Tax Advice

Knowledge Base

Frequently Asked Questions

Adjusted Gross Income (AGI)

Adjusted gross income (AGI) is a special calculation of income that determines your eligibility for certain credits and deductions. Most phase out or cut off beyond a certain level of adjusted gross income.

You calculate AGI by subtracting certain above-the-line deductions from your total gross income, which includes all your income from any source. The deductions you can subtract from your gross income to arrive at your AGI include

  • trade and business deductions
  • losses from sale or exchange of property
  • deductions attributable to rents and royalties
  • pensions, profit-sharing, and annuity plans of self-employed individuals
  • retirement savings
  • alimony
  • jury duty pay remitted to employer
  • deduction for clean-fuel vehicles and certain refueling property
  • moving expenses
  • Archer MSAs
  • interest on education loans
  • higher education expenses
  • health savings accounts


  • For a full list, refer to this section of the Internal Revenue Code.
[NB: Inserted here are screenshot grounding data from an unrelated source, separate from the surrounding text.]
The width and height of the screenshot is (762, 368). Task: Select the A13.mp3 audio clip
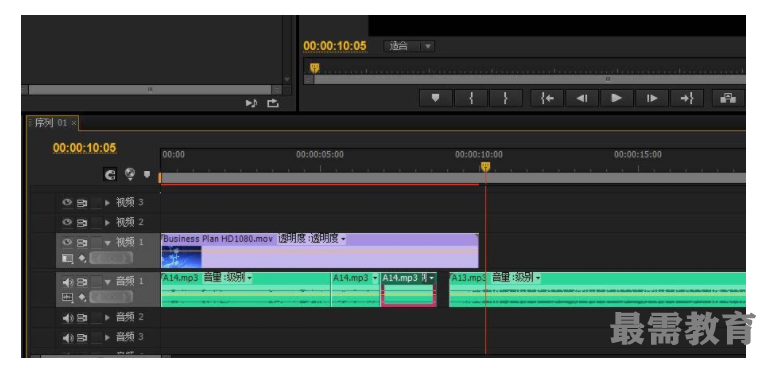(x=597, y=290)
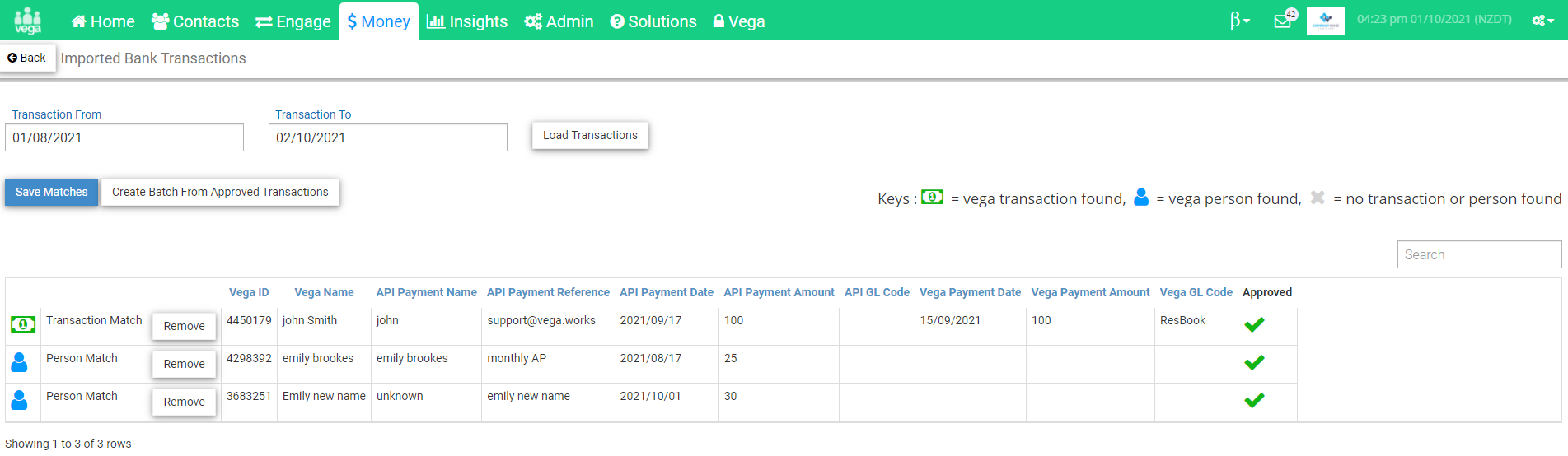Switch to the Contacts menu tab
This screenshot has width=1568, height=456.
click(195, 21)
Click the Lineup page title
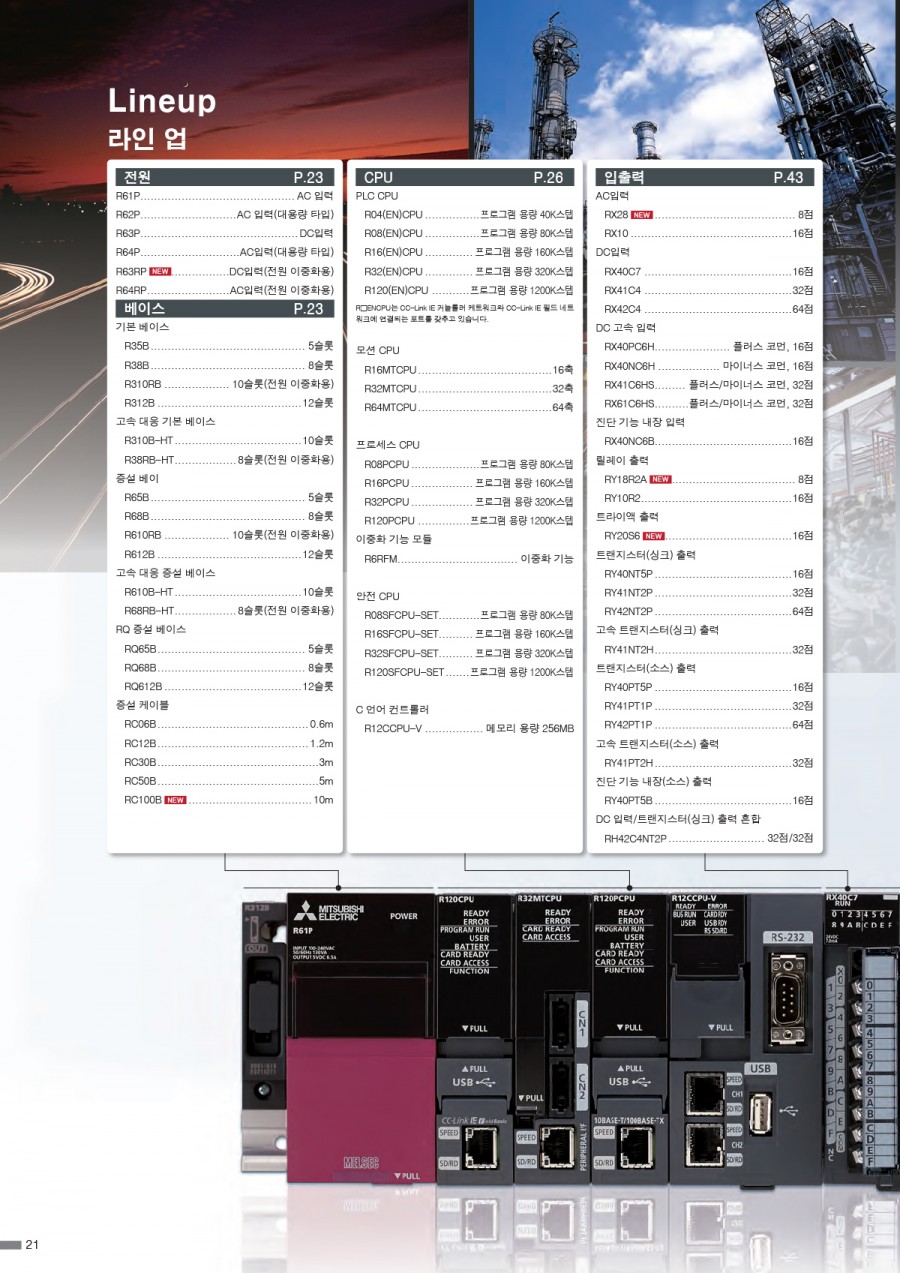 point(162,102)
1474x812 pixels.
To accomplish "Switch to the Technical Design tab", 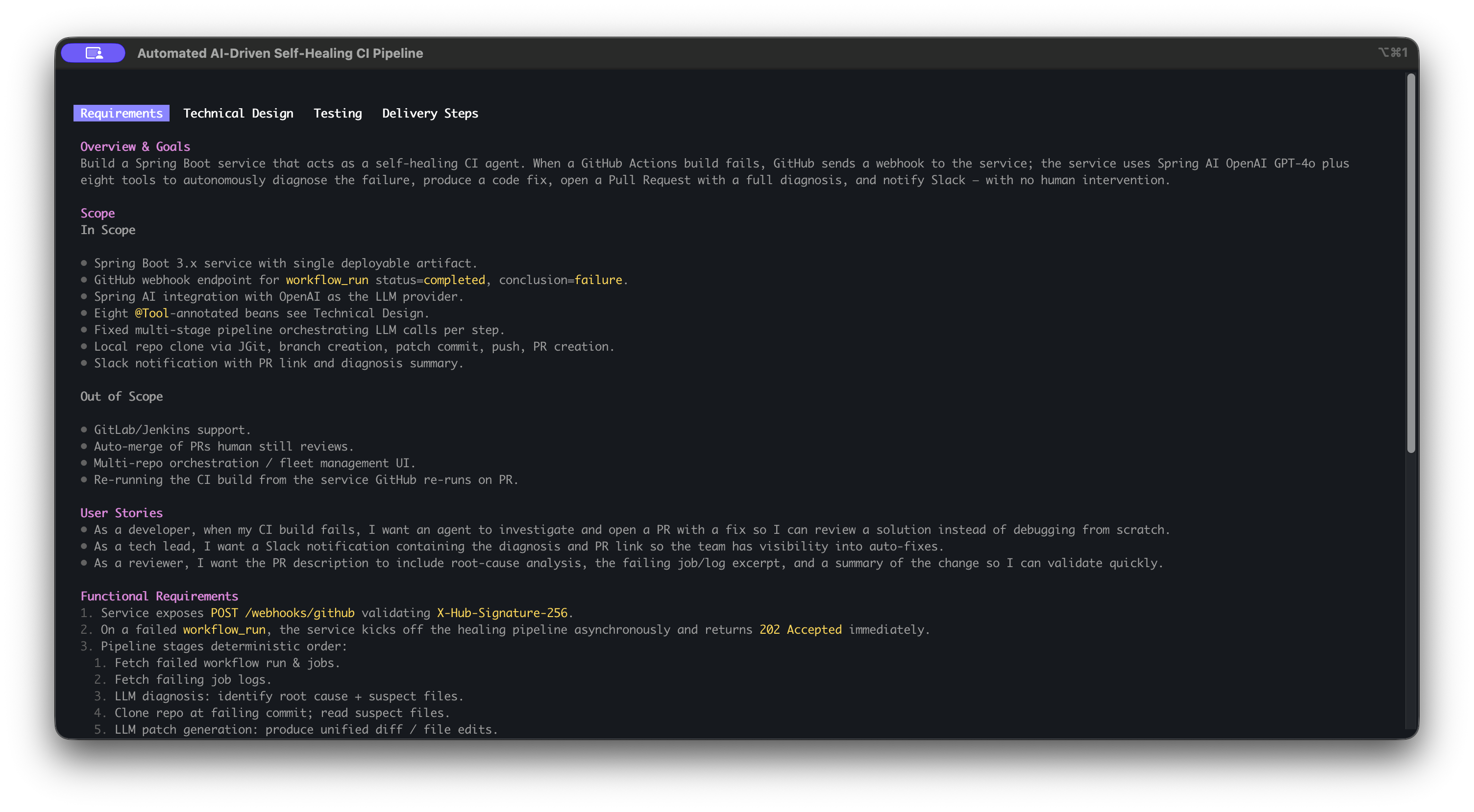I will point(238,113).
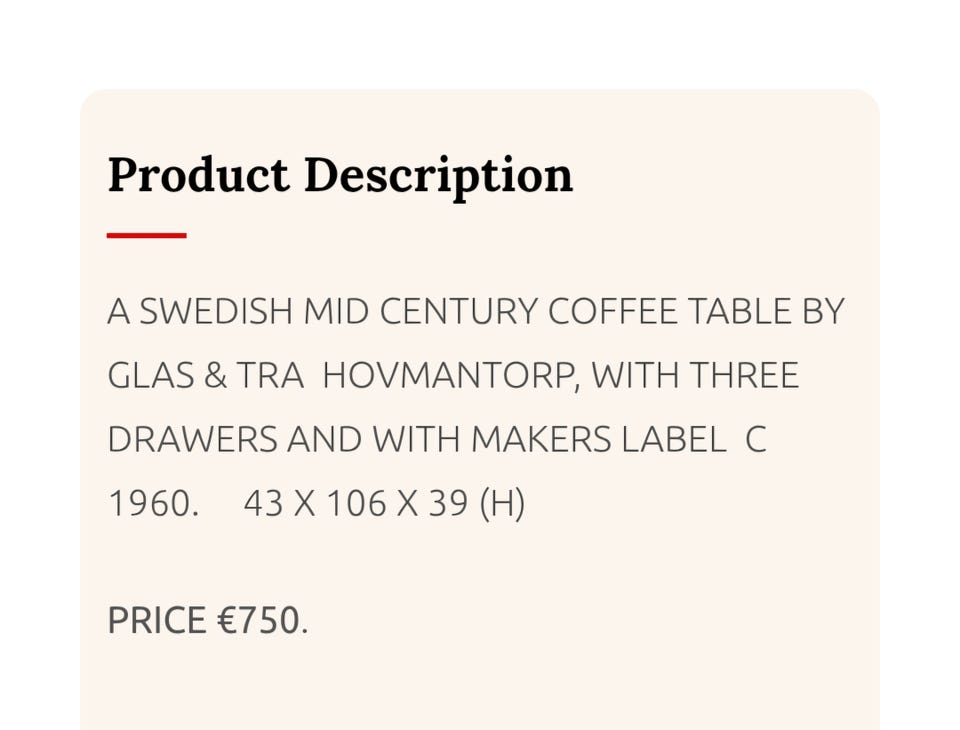
Task: Click the "€750" price amount
Action: click(x=258, y=621)

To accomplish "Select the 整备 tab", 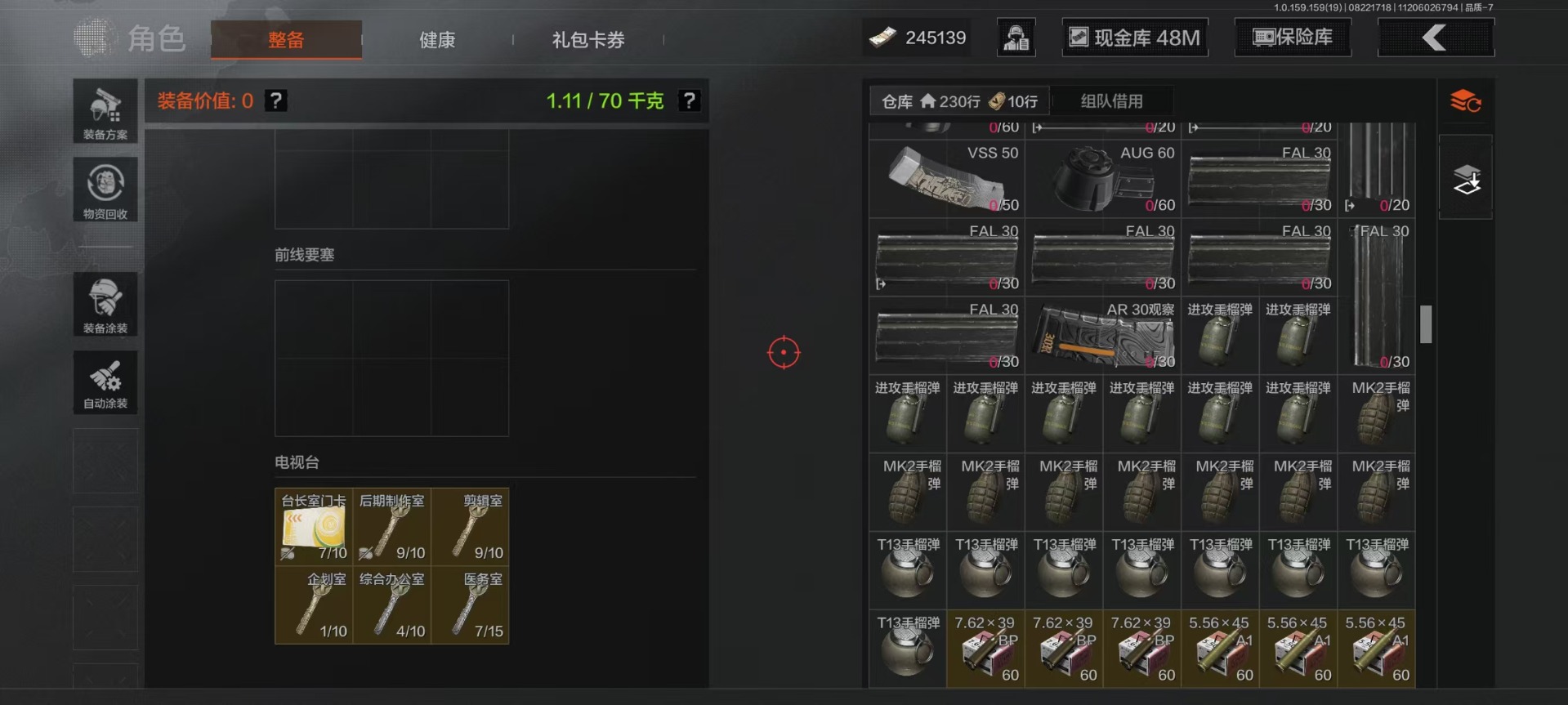I will 286,39.
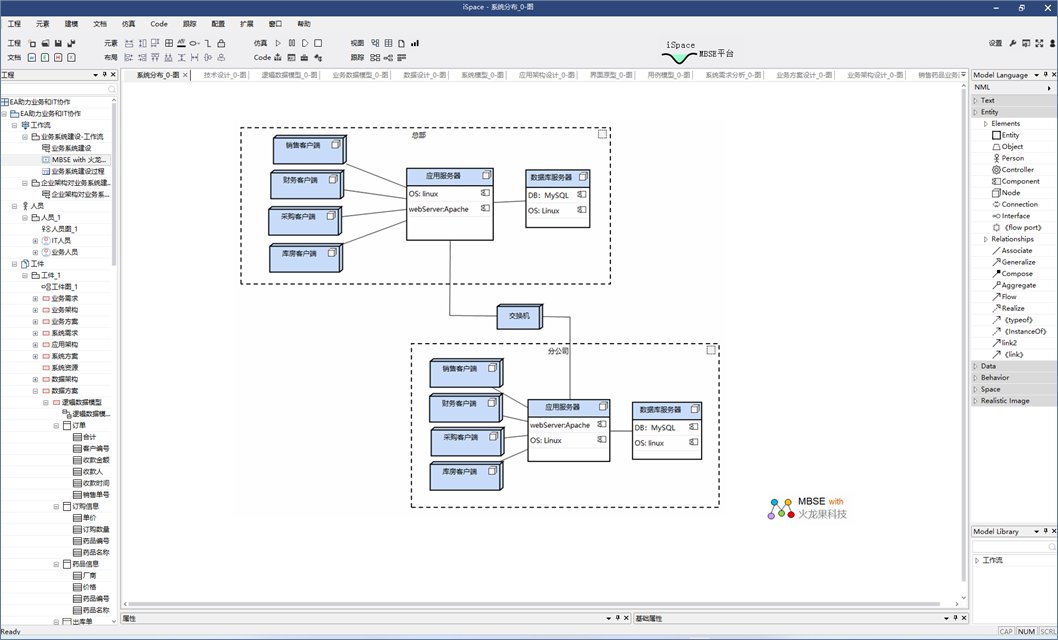Select the Component element tool
1058x640 pixels.
(1019, 182)
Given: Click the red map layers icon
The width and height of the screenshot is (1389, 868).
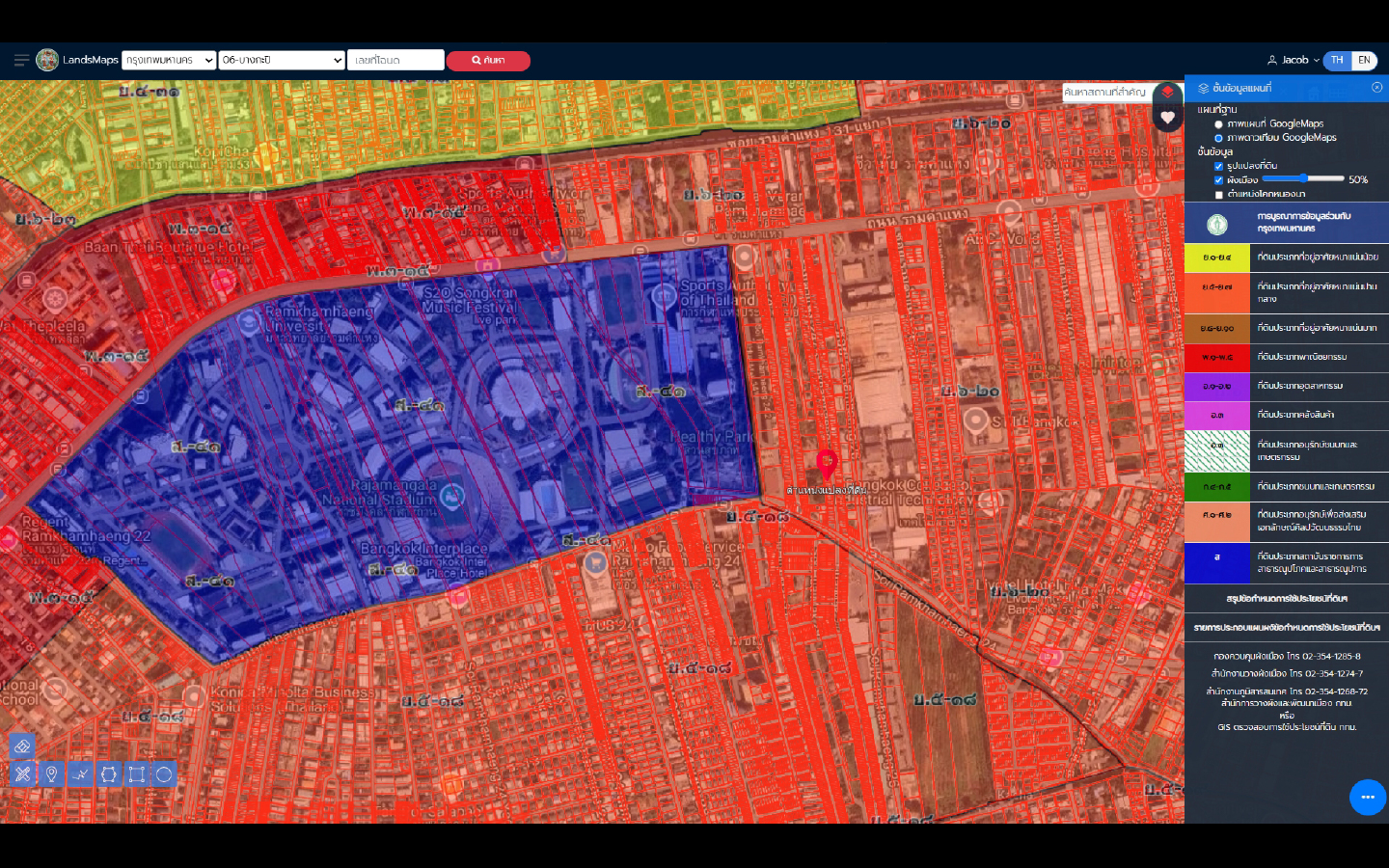Looking at the screenshot, I should [x=1167, y=93].
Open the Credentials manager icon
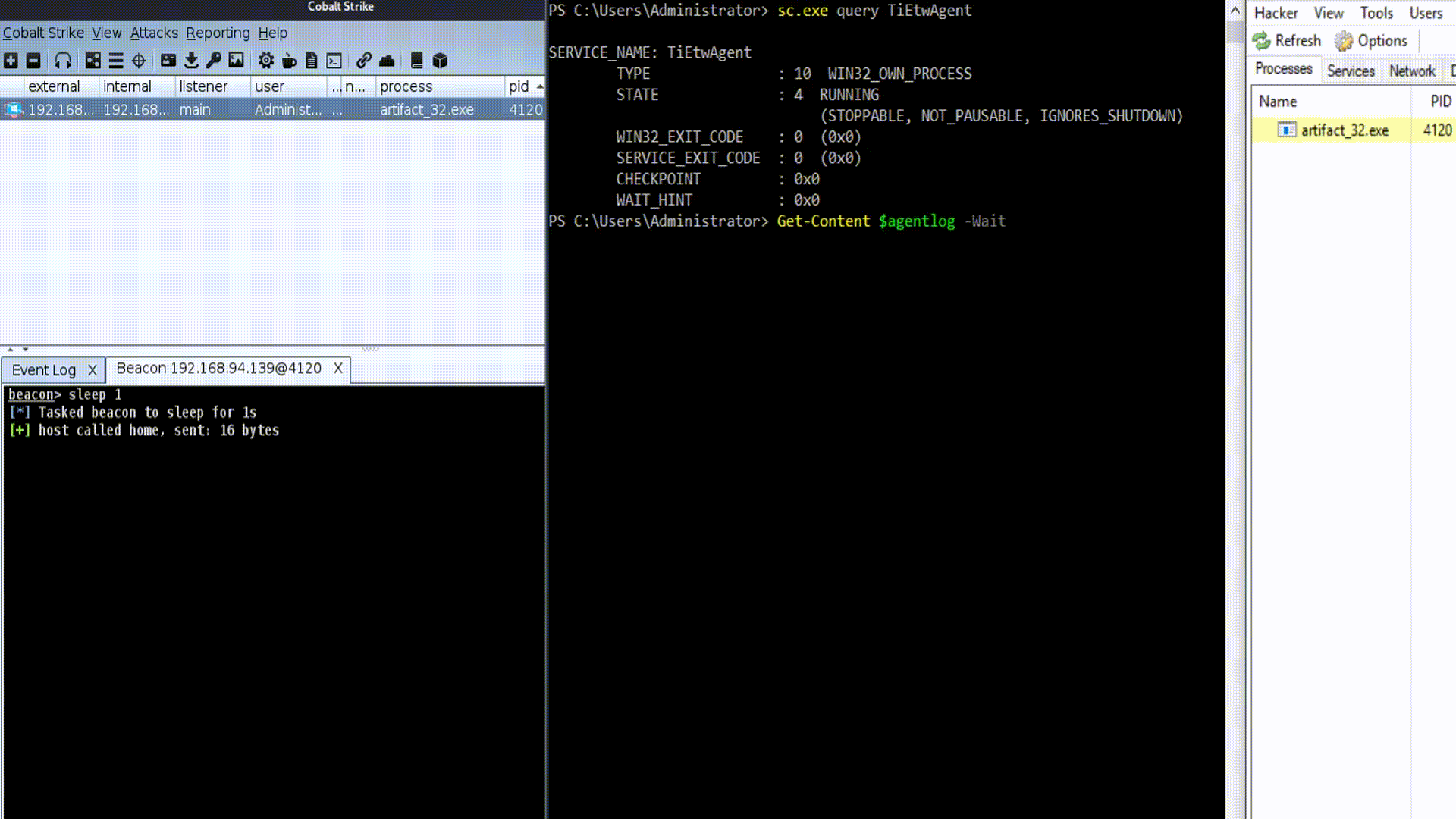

    Your AGI is arrived at by subtracting above-the-line deductions from your gross income. Itemized deductions are then subtracted from your AGI to arrive at your taxable income. A lower AGI is important because it may help you qualify for more credits and deductions that you otherwise would not be able to take.

    Be aware that your adjusted gross income is still not the income on which you will be taxed. Your taxable income is determined only by subtracting personal exemptions and itemized deductions from your AGI.

    Make careful note of your AGI each year because when you file next year’s taxes you will need it, or your PIN, to authenticate your e-file.